PROBLEM TO SOLVE
Every line of the records below from the line with "270x157 pixels." up to and including the line with "Screen dimensions: 633x593" must be reproduced exactly, and no line outside that range.
Segment Start: DATA PROVIDED
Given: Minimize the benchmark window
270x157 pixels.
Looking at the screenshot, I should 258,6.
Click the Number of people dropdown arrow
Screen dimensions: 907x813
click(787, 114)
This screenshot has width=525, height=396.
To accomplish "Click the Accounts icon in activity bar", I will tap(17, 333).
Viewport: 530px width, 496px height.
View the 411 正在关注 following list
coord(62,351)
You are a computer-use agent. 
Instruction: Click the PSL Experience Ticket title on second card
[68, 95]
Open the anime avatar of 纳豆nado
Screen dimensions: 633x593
Segment End: DATA PROVIDED
Segment Start: DATA PROVIDED
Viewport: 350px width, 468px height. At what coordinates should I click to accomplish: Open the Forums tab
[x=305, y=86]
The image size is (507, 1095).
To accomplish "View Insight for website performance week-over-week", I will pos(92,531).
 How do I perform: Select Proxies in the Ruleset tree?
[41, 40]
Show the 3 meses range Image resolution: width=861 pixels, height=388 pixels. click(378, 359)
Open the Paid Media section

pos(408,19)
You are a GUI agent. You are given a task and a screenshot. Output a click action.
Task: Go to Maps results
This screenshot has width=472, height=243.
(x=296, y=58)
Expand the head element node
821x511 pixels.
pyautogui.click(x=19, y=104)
Segment End: DATA PROVIDED
SOLUTION
270x157 pixels.
Looking at the screenshot, I should 258,6.
Click the Number of people dropdown arrow
Screen dimensions: 907x813
click(787, 114)
This screenshot has width=525, height=396.
To accomplish "Click the Accounts icon in activity bar", I will tap(17, 333).
Viewport: 530px width, 496px height.
View the 411 正在关注 following list
coord(62,351)
You are a computer-use agent. 
Instruction: Click the PSL Experience Ticket title on second card
[68, 95]
Open the anime avatar of 纳豆nado
Screen dimensions: 633x593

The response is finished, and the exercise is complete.